# Work required
All that is needed is the lines from the one containing "Screen dimensions: 1280x624" through the end of the listing, printed exactly, with no pictures among them.
● ● ● ●
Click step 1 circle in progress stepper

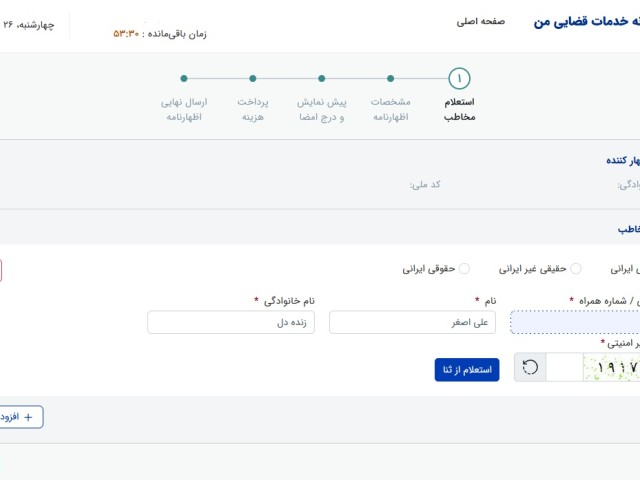(x=459, y=79)
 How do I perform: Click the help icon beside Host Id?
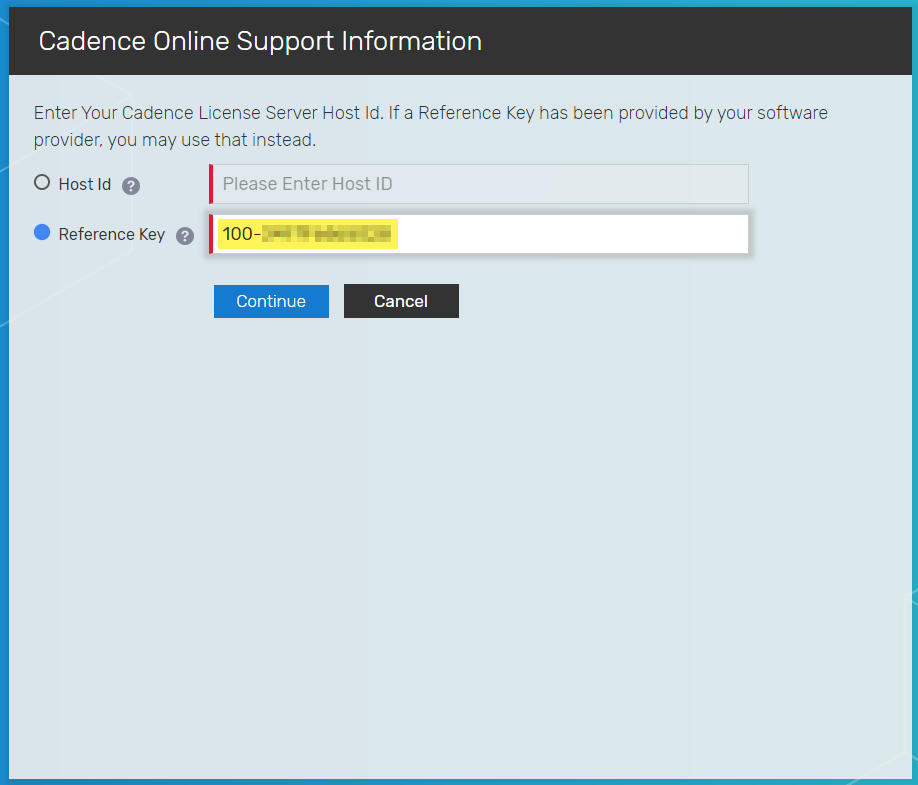131,186
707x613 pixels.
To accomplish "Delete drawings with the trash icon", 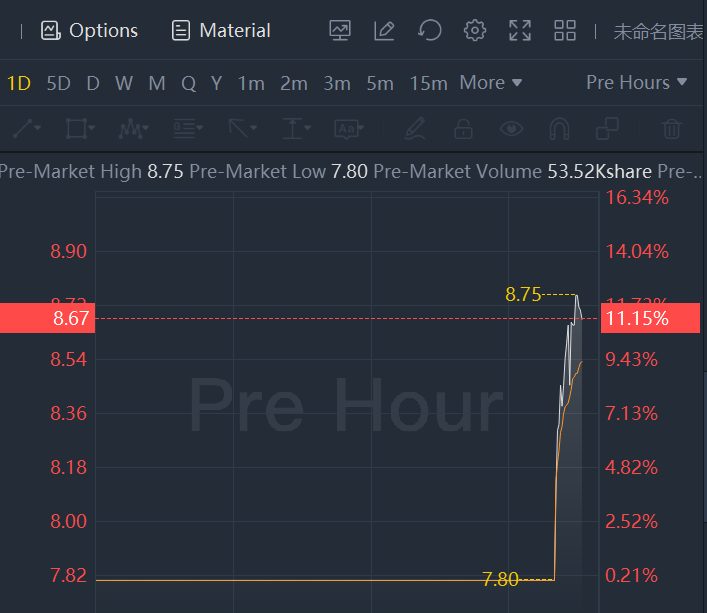I will (x=672, y=128).
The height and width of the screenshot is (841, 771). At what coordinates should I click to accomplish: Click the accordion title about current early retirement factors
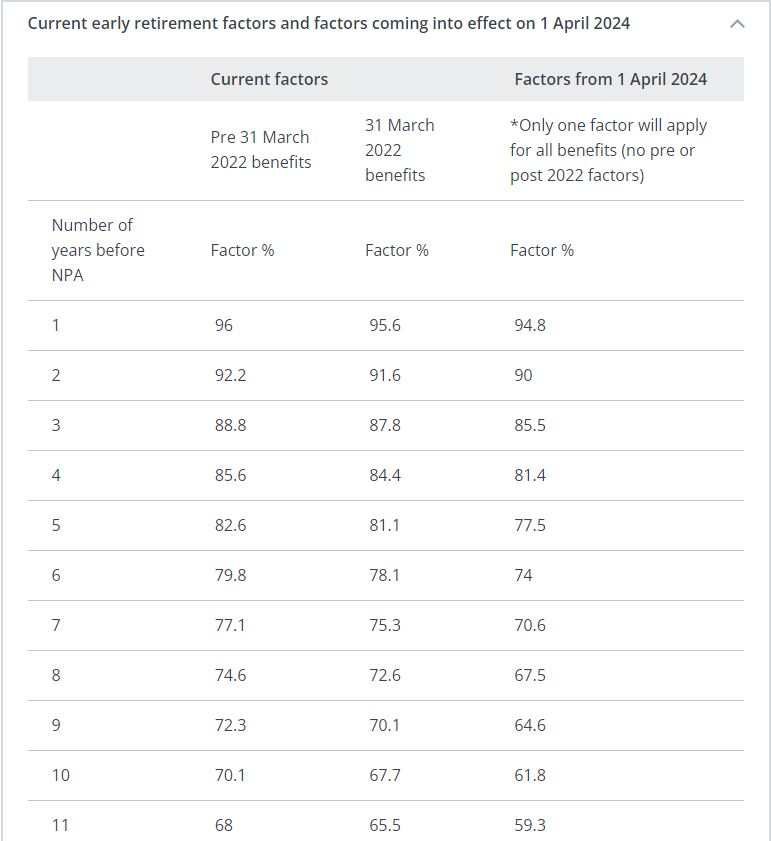point(329,24)
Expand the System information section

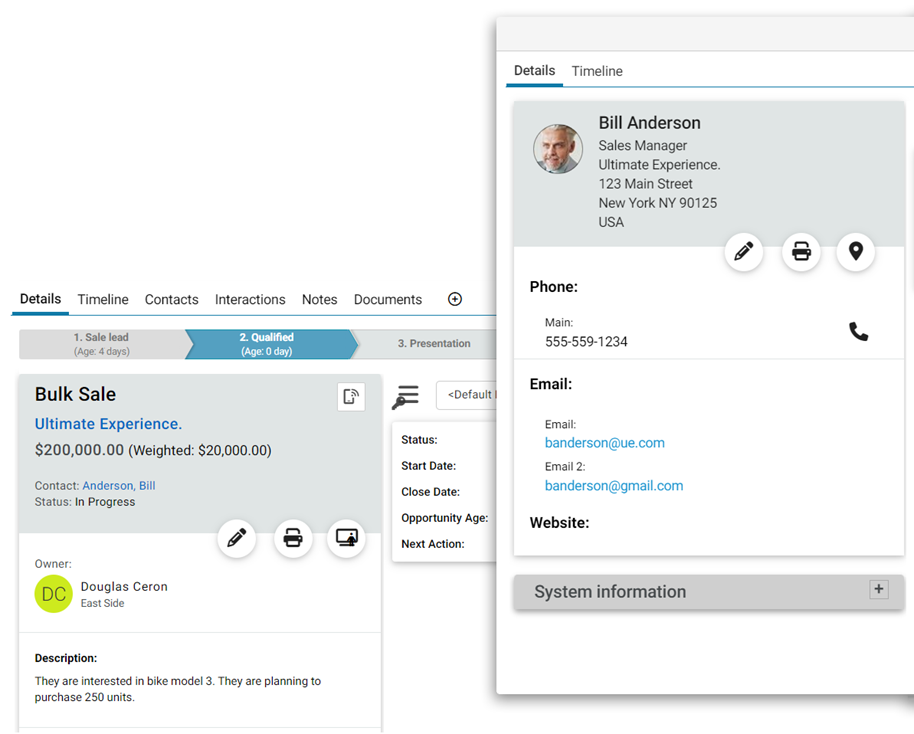pos(878,590)
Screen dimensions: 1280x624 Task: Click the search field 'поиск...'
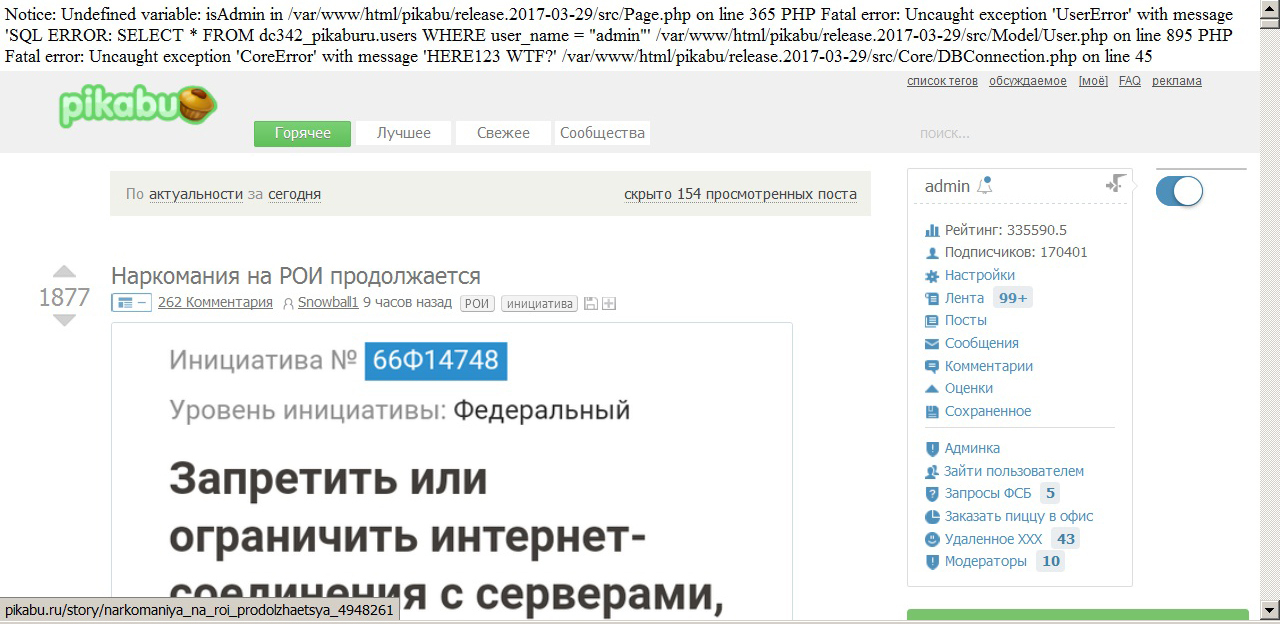click(1000, 133)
● ● ● ●
# Solution
Screen dimensions: 1280x624 Task: Click the search field 'поиск...'
click(1000, 133)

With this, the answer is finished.